[Record excerpts]:
★ ★ ★

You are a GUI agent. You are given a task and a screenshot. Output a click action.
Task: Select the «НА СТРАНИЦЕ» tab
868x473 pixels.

★ ★ ★

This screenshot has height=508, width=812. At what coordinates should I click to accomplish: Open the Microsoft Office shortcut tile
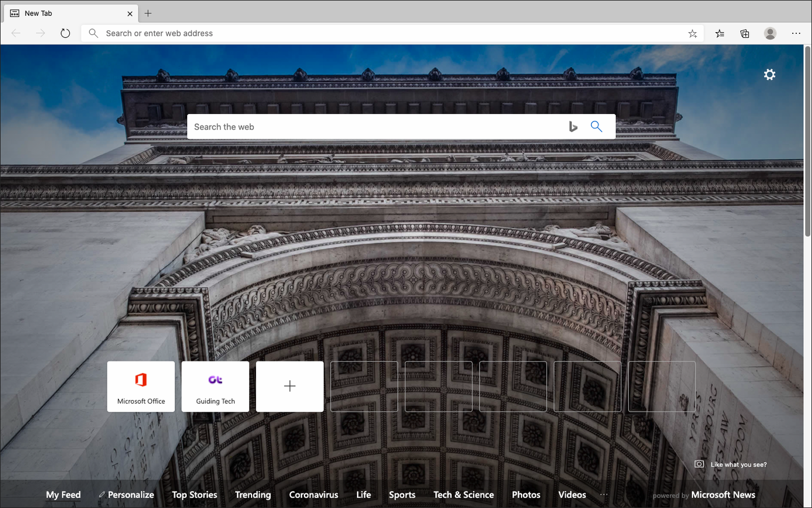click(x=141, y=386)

★ ★ ★

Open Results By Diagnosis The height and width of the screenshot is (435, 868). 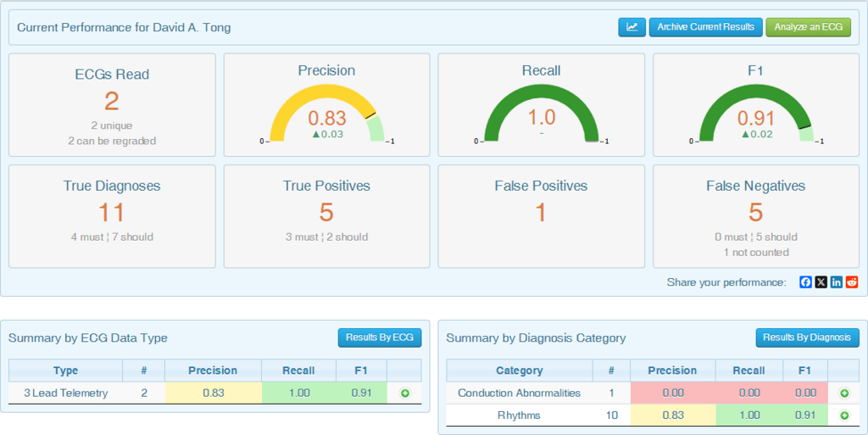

★ ★ ★

[Action item]: In the listing above, locate the line containing "You are a GUI" and the line containing "868x473 pixels.". Transcribe those two lines and everything between them, exactly as written.

[Response for this exercise]:
You are a GUI agent. You are given a task and a screenshot. Output a click action.
Task: Select the «НА СТРАНИЦЕ» tab
868x473 pixels.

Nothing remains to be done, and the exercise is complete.